- intertitle of Fly Girls
- Genre: Reality
- Created by: Bradley Bredeweg Peter Paige Jeff Collins
- Starring: see Starring
- Country of origin: United States
- Original language: English
- No. of seasons: 1
- No. of episodes: 8

Production
- Running time: 20–22 minutes
- Production company: Collins Avenue Productions

Original release
- Network: The CW
- Release: March 24 – May 5, 2010

= Fly Girls (TV series) =

Fly Girls is an American reality television series that follows the personal lives of five flight attendants working for Virgin America.
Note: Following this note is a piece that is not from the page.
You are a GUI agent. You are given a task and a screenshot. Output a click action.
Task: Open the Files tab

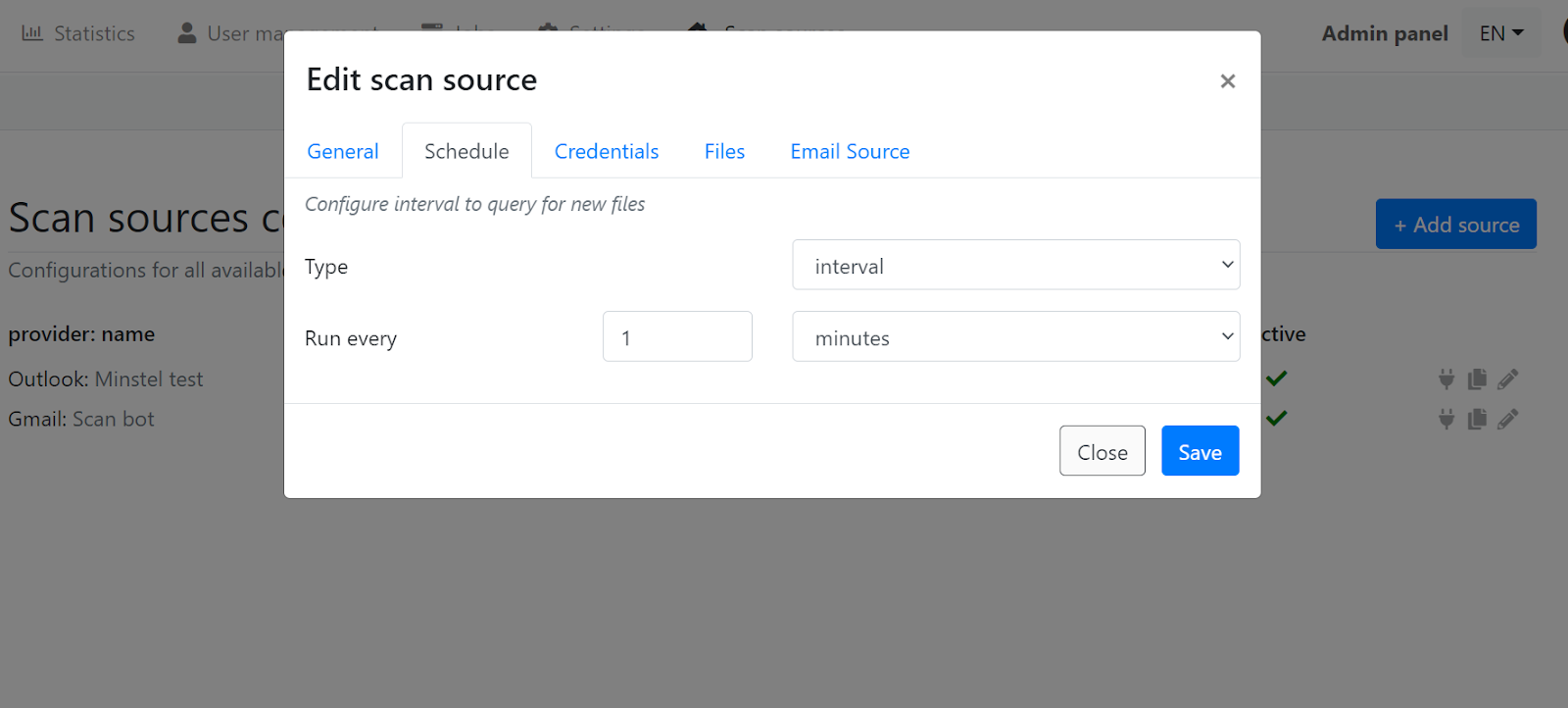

The first and only season of Fly Girls consisted of 8 episodes. It premiered on March 24, 2010 and finished May 5, 2010.

== Overview ==

=== Background ===
The show was picked up by The CW on September 23, 2009 for eight half-hour episodes. The show followed the cast as they fly to a range of locations including Las Vegas, South Beach and New York City while also focusing on their home life, at their "crash-pad" in Los Angeles. The show is produced by Collins Avenue Productions, with executive producers Jeff Collins and Colin Nash along with co-executive producers Bradley Bredeweg and Peter Paige.

=== Starring ===
- Louise Nguyen
- Farrah Williams - Flight Attendant for Virgin America since its inaugural flight.
- Tasha Dunnigan
- Mandalay Roberts
- Nikole Rubyn
- Rachel Moore- Australian Flight Attendant (seen on 'The Bachelor Australia' in 2015)

=== Cancellation ===
On May 20, 2010 The CW canceled the series of Fly Girls after one season.

== Episodes ==

| No. | Title | Original release date | U.S. viewers (millions) |
| 1 | "Prepare for Take-Off" | March 24, 2010 | 1.162 |
Five flight attendants for Virgin America reveal what is behind the curtain of the lives and their profession. An IFB ("in-flight boyfriend") invites Louise and Mandy to a party. Tasha and Farrah get ready to welcome their new roommate, Nikole.
| 2 | "Turbulent Relationships" | March 31, 2010 | 1.120 |
Mandy and Louise fly to New York to visit a rocker who Mandy hopes will become more than a friend. Nikole and Tasha work a Virgin American charity event and attempt to overcome their differences. Farrah contemplates a career move from flight attendant to a corporate position.
| 3 | "Rocking the Boat" | April 7, 2010 | 1.022 |
Tasha spends the weekend with her son while the rest of girls attend a yacht party accompanied by Louise's sister and Nikole's boyfriend.
| 4 | "Destination: Sin City" | April 14, 2010 | 0.895 |
The girls head to Las Vegas for Tasha's birthday where Nikole gets a little too close to the DJ.
| 5 | "Cabin Pressure" | April 21, 2010 | 0.904 |
Tasha has a disagreement with a passenger on board a flight and accuses Farrah of reporting her.
| 6 | "High Expectations" | April 28, 2010 | 0.919 |
Louise is confronted by her family about her career and party lifestyle. Nikole tells Jon what happened in Las Vegas.
| 7 | "The Third Wheel" | May 5, 2010 | 1.105 |
In Miami, Louise takes a man Mandy liked. Meanwhile back in LA, Farrah receives disappointing news.
| 8 | "Unexpected Departures" | May 5, 2010 | 0.859 |
Louise chooses her boyfriend over her friendship with Mandy. Farrah decides to move out of the crash pad feeling it is the next step in her life and Nikole receives a shock proposal from Jon, in the air.